Ma facciamo un passo indietro. La deregulation degli orari dei negozi si trova nell’articolo 31 del “decreto Salva Italia” del 2011 varato dal governo Monti. Con questo decreto è scattata la liberalizzazione degli orari di apertura non più vincolata alla presenza degli esercizi in località turistiche o città d’arte.

Al contrario, la proposta di legge che il leader 5S e vice presidente del Consiglio, Luigi Di Maio, vorrebbe rendere operativa entro la fine dell’anno prevede un meccanismo di turnazione per cui comunque resterebbe aperto il 25% dei negozi. La turnazione andrebbe concordata fra il sindaco di ogni città e i rappresentanti locali dei commercianti.

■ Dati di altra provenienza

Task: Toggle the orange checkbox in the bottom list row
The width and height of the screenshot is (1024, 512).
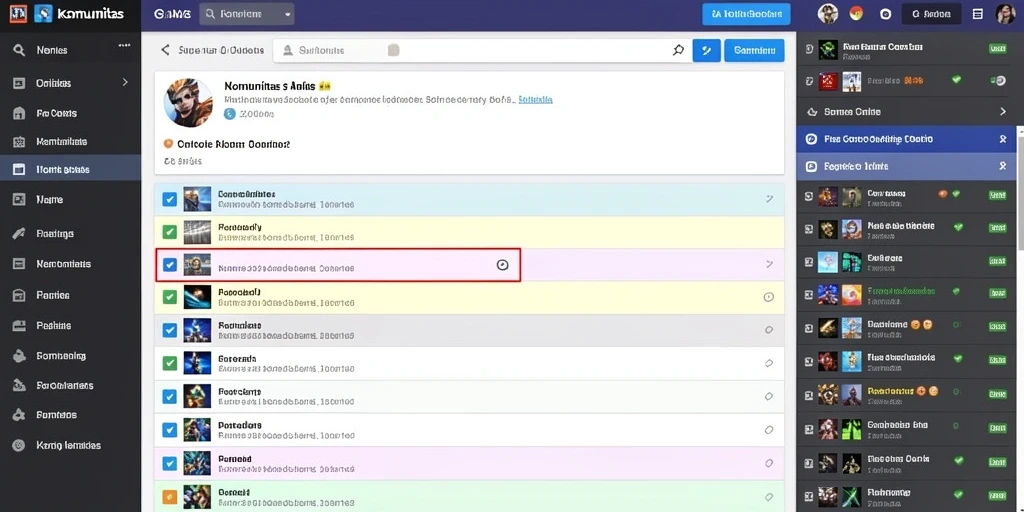Action: click(x=170, y=496)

L’argomento ha spaccato non solo la politica ma anche l’opinione pubblica. A favore anche i sindacati, che da tempo discutevano sulla liberalizzazione degli orari di lavoro e sulle condizioni dei lavoratori. La Cigl, ad esempio, si esprime tramite il segretario Susanna Camusso: ”importante provvedimento, ma poco coraggioso”. Contrari invece Forza Italia, il PD ed Emma Bonino con +Europa.

La vox populi  a Vigna Clara, Fleming e Ponte Milvio

Siamo andati a sondare le opinioni di commercianti e clienti di alcuni quartieri. A Vigna Clara, lungo via di Vigna Stelluti, la via dello shopping per eccellenza, è stato un coro pressoché unanime a favore della proposta di legge.

Vito, responsabile del negozio di scarpe più in voga della zona, ci dice: “noi siamo d’accordo. Si potrebbe tornare a vivere… oltretutto aprendo la domenica ci sono dei costi troppo alti da sostenere, il più delle volte non c’è questo ritorno, tantissimi clienti soprattutto in questa zona tendono a fare il week end fuori. La domenica è per la vita privata, la famiglia e poi la domenica non si va a Messa?“

Anche nel negozio di una nota catena di calze riscontrimao lo stesso parere:” Sono d’accordo. Però se siamo tutti chiusi. Che non ci sia disparità soprattutto per quanto riguarda i centri commerciali!

In un’altra attività commerciale chiediamo il parere di una cliente: “Sono assolutamente contraria alla chiusura domenicale! Una persona che lavora tutta la settimana ed ha bisogno di fare spese deve trovare i negozi aperti. Oltretutto si dà un sacco di lavoro a tanta gente!”.

All’angolo di Piazza Carli una commessa di lunga esperienza di un negozio di abbigliamento è categorica:” è necessario tornare indietro, per riavere un livello di vita più umano. Tanto se lei è intenzionata a venire da me ci verrà anche se io la domenica sono chiusa“.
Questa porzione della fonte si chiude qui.